What you will do:
Type every record exactly as it appears.

Data for the task:
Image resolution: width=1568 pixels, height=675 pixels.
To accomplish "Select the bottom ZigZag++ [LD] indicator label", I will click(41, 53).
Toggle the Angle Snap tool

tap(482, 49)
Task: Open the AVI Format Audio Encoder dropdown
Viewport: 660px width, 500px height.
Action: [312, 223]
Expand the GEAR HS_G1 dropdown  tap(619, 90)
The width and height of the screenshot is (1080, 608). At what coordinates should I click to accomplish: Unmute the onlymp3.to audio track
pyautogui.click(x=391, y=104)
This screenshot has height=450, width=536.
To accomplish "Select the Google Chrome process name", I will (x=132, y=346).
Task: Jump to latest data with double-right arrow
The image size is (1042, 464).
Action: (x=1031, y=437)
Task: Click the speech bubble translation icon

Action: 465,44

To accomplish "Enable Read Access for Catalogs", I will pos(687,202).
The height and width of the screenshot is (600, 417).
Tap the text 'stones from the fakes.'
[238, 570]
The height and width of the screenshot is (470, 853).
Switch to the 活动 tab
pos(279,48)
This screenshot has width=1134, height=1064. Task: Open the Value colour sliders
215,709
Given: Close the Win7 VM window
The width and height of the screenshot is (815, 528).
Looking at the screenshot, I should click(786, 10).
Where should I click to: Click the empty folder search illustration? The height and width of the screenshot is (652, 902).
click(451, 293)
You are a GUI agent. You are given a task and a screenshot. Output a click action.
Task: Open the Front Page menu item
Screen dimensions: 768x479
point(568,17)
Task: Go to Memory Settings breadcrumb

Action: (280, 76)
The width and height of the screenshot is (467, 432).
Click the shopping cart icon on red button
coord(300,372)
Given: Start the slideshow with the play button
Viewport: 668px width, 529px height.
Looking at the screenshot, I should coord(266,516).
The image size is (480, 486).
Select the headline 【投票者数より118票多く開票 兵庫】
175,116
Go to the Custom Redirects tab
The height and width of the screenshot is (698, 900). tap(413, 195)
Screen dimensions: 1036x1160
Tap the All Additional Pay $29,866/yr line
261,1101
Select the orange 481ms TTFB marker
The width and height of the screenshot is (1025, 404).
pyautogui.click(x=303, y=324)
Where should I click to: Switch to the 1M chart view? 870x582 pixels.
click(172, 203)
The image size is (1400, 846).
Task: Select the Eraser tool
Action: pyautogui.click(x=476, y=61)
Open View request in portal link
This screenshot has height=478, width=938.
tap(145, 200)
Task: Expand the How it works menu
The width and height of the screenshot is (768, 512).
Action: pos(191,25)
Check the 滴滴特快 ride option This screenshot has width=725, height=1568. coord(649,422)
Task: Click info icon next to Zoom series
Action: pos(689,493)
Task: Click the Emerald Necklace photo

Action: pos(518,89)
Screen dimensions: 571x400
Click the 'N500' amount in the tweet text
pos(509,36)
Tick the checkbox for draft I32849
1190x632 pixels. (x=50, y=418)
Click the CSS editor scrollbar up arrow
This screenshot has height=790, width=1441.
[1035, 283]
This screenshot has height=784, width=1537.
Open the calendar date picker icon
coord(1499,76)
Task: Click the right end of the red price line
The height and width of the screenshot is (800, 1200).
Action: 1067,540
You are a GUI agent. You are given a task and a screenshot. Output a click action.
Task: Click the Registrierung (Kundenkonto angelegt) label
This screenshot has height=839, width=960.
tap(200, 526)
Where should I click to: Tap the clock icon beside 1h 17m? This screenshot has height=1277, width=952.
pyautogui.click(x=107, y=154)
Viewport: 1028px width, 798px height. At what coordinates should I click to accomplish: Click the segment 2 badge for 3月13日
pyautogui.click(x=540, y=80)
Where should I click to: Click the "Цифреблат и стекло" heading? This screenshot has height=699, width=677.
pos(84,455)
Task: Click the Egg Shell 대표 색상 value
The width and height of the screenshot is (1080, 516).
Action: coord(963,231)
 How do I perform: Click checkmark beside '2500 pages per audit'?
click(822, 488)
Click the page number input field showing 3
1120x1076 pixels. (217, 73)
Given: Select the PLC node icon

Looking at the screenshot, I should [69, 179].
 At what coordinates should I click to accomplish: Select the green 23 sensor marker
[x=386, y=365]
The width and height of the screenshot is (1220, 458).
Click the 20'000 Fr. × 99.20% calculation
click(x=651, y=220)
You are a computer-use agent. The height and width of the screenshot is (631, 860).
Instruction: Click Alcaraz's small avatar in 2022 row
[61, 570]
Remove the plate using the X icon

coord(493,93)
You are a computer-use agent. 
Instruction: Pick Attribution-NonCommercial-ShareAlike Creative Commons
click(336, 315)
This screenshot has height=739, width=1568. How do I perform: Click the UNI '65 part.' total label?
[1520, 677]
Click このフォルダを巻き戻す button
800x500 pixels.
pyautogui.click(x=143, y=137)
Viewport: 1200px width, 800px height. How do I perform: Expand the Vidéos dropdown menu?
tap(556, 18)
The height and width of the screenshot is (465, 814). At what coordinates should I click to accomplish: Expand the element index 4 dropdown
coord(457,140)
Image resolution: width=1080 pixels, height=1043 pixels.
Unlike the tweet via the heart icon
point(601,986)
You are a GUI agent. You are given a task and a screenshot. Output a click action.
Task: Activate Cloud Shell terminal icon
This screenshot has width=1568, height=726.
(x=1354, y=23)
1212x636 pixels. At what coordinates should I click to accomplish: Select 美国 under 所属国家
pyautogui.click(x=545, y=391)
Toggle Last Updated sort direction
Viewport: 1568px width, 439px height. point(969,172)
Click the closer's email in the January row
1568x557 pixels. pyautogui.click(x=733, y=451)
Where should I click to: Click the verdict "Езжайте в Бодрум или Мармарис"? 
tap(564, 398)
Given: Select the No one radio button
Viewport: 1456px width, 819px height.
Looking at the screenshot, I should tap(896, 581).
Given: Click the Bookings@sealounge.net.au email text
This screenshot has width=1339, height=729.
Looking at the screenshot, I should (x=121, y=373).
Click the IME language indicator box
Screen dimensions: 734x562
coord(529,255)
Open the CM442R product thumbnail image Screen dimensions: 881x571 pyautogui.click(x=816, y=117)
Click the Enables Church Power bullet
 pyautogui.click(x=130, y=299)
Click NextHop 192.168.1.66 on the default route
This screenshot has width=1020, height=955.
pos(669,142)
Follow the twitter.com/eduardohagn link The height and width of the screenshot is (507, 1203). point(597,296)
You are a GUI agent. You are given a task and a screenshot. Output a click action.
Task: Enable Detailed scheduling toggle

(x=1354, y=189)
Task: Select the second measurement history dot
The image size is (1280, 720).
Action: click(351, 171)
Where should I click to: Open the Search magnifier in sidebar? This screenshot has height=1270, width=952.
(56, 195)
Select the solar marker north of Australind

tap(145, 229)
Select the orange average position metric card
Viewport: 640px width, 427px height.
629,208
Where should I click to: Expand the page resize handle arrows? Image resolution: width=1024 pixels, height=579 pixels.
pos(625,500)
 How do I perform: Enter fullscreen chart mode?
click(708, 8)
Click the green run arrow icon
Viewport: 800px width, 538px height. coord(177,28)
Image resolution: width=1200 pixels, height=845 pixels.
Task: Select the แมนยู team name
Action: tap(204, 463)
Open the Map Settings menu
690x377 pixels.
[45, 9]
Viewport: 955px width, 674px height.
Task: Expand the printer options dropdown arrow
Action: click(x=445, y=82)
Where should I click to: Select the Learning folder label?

Solution:
Image resolution: width=1568 pixels, height=675 pixels.
To accomplish "Select the bottom ZigZag++ [LD] indicator label", I will click(41, 53).
Toggle the Angle Snap tool

tap(482, 49)
Task: Open the AVI Format Audio Encoder dropdown
Viewport: 660px width, 500px height.
Action: [312, 223]
Expand the GEAR HS_G1 dropdown  tap(619, 90)
The width and height of the screenshot is (1080, 608). At what coordinates should I click to accomplish: Unmute the onlymp3.to audio track
pyautogui.click(x=391, y=104)
This screenshot has height=450, width=536.
To accomplish "Select the Google Chrome process name", I will (x=132, y=346).
Task: Jump to latest data with double-right arrow
The image size is (1042, 464).
Action: (x=1031, y=437)
Task: Click the speech bubble translation icon

Action: 465,44

To accomplish "Enable Read Access for Catalogs", I will pos(687,202).
The height and width of the screenshot is (600, 417).
Tap the text 'stones from the fakes.'
[238, 570]
The height and width of the screenshot is (470, 853).
Switch to the 活动 tab
pos(279,48)
This screenshot has width=1134, height=1064. Task: Open the Value colour sliders
215,709
Given: Close the Win7 VM window
The width and height of the screenshot is (815, 528).
Looking at the screenshot, I should click(786, 10).
Where should I click to: Click the empty folder search illustration? The height and width of the screenshot is (652, 902).
click(451, 293)
You are a GUI agent. You are given a task and a screenshot. Output a click action.
Task: Open the Front Page menu item
Screen dimensions: 768x479
point(568,17)
Task: Go to Memory Settings breadcrumb

Action: (280, 76)
The width and height of the screenshot is (467, 432).
Click the shopping cart icon on red button
coord(300,372)
Given: Start the slideshow with the play button
Viewport: 668px width, 529px height.
Looking at the screenshot, I should coord(266,516).
The image size is (480, 486).
Select the headline 【投票者数より118票多く開票 兵庫】
175,116
Go to the Custom Redirects tab
The height and width of the screenshot is (698, 900). tap(413, 195)
Screen dimensions: 1036x1160
Tap the All Additional Pay $29,866/yr line
261,1101
Select the orange 481ms TTFB marker
The width and height of the screenshot is (1025, 404).
pyautogui.click(x=303, y=324)
Where should I click to: Switch to the 1M chart view? 870x582 pixels.
click(172, 203)
The image size is (1400, 846).
Task: Select the Eraser tool
Action: pyautogui.click(x=476, y=61)
Open View request in portal link
This screenshot has height=478, width=938.
tap(145, 200)
Task: Expand the How it works menu
The width and height of the screenshot is (768, 512).
Action: pos(191,25)
Check the 滴滴特快 ride option This screenshot has width=725, height=1568. coord(649,422)
Task: Click info icon next to Zoom series
Action: pos(689,493)
Task: Click the Emerald Necklace photo

Action: pos(518,89)
Screen dimensions: 571x400
Click the 'N500' amount in the tweet text
pos(509,36)
Tick the checkbox for draft I32849
1190x632 pixels. (x=50, y=418)
Click the CSS editor scrollbar up arrow
This screenshot has height=790, width=1441.
[1035, 283]
This screenshot has height=784, width=1537.
Open the calendar date picker icon
coord(1499,76)
Task: Click the right end of the red price line
The height and width of the screenshot is (800, 1200).
Action: 1067,540
You are a GUI agent. You are given a task and a screenshot. Output a click action.
Task: Click the Registrierung (Kundenkonto angelegt) label
This screenshot has height=839, width=960.
tap(200, 526)
Where should I click to: Tap the clock icon beside 1h 17m? This screenshot has height=1277, width=952.
pyautogui.click(x=107, y=154)
Viewport: 1028px width, 798px height. At what coordinates should I click to accomplish: Click the segment 2 badge for 3月13日
pyautogui.click(x=540, y=80)
Where should I click to: Click the "Цифреблат и стекло" heading? This screenshot has height=699, width=677.
pos(84,455)
Task: Click the Egg Shell 대표 색상 value
The width and height of the screenshot is (1080, 516).
Action: coord(963,231)
 How do I perform: Click checkmark beside '2500 pages per audit'?
click(822, 488)
Click the page number input field showing 3
1120x1076 pixels. (217, 73)
Given: Select the PLC node icon

Looking at the screenshot, I should [69, 179].
 At what coordinates should I click to accomplish: Select the green 23 sensor marker
[x=386, y=365]
The width and height of the screenshot is (1220, 458).
Click the 20'000 Fr. × 99.20% calculation
click(x=651, y=220)
You are a computer-use agent. The height and width of the screenshot is (631, 860).
Instruction: Click Alcaraz's small avatar in 2022 row
[61, 570]
Remove the plate using the X icon

coord(493,93)
You are a computer-use agent. 
Instruction: Pick Attribution-NonCommercial-ShareAlike Creative Commons
click(336, 315)
This screenshot has height=739, width=1568. How do I perform: Click the UNI '65 part.' total label?
[1520, 677]
Click このフォルダを巻き戻す button
800x500 pixels.
pyautogui.click(x=143, y=137)
Viewport: 1200px width, 800px height. How do I perform: Expand the Vidéos dropdown menu?
tap(556, 18)
The height and width of the screenshot is (465, 814). At what coordinates should I click to accomplish: Expand the element index 4 dropdown
coord(457,140)
Image resolution: width=1080 pixels, height=1043 pixels.
Unlike the tweet via the heart icon
point(601,986)
You are a GUI agent. You are given a task and a screenshot. Output a click action.
Task: Activate Cloud Shell terminal icon
This screenshot has width=1568, height=726.
(x=1354, y=23)
1212x636 pixels. At what coordinates should I click to accomplish: Select 美国 under 所属国家
pyautogui.click(x=545, y=391)
Toggle Last Updated sort direction
Viewport: 1568px width, 439px height. point(969,172)
Click the closer's email in the January row
1568x557 pixels. pyautogui.click(x=733, y=451)
Where should I click to: Click the verdict "Езжайте в Бодрум или Мармарис"? 
tap(564, 398)
Given: Select the No one radio button
Viewport: 1456px width, 819px height.
Looking at the screenshot, I should tap(896, 581).
Given: Click the Bookings@sealounge.net.au email text
This screenshot has width=1339, height=729.
Looking at the screenshot, I should (x=121, y=373).
Click the IME language indicator box
Screen dimensions: 734x562
coord(529,255)
Open the CM442R product thumbnail image Screen dimensions: 881x571 pyautogui.click(x=816, y=117)
Click the Enables Church Power bullet
 pyautogui.click(x=130, y=299)
Click NextHop 192.168.1.66 on the default route
This screenshot has width=1020, height=955.
pos(669,142)
Follow the twitter.com/eduardohagn link The height and width of the screenshot is (507, 1203). point(597,296)
You are a GUI agent. You are given a task and a screenshot. Output a click action.
Task: Enable Detailed scheduling toggle

(x=1354, y=189)
Task: Select the second measurement history dot
The image size is (1280, 720).
Action: click(351, 171)
Where should I click to: Open the Search magnifier in sidebar? This screenshot has height=1270, width=952.
(56, 195)
Select the solar marker north of Australind

tap(145, 229)
Select the orange average position metric card
Viewport: 640px width, 427px height.
629,208
Where should I click to: Expand the page resize handle arrows? Image resolution: width=1024 pixels, height=579 pixels.
pos(625,500)
 How do I perform: Enter fullscreen chart mode?
click(708, 8)
Click the green run arrow icon
Viewport: 800px width, 538px height. coord(177,28)
Image resolution: width=1200 pixels, height=845 pixels.
Task: Select the แมนยู team name
Action: tap(204, 463)
Open the Map Settings menu
690x377 pixels.
[45, 9]
Viewport: 955px width, 674px height.
Task: Expand the printer options dropdown arrow
Action: click(x=445, y=82)
Where should I click to: Select the Learning folder label?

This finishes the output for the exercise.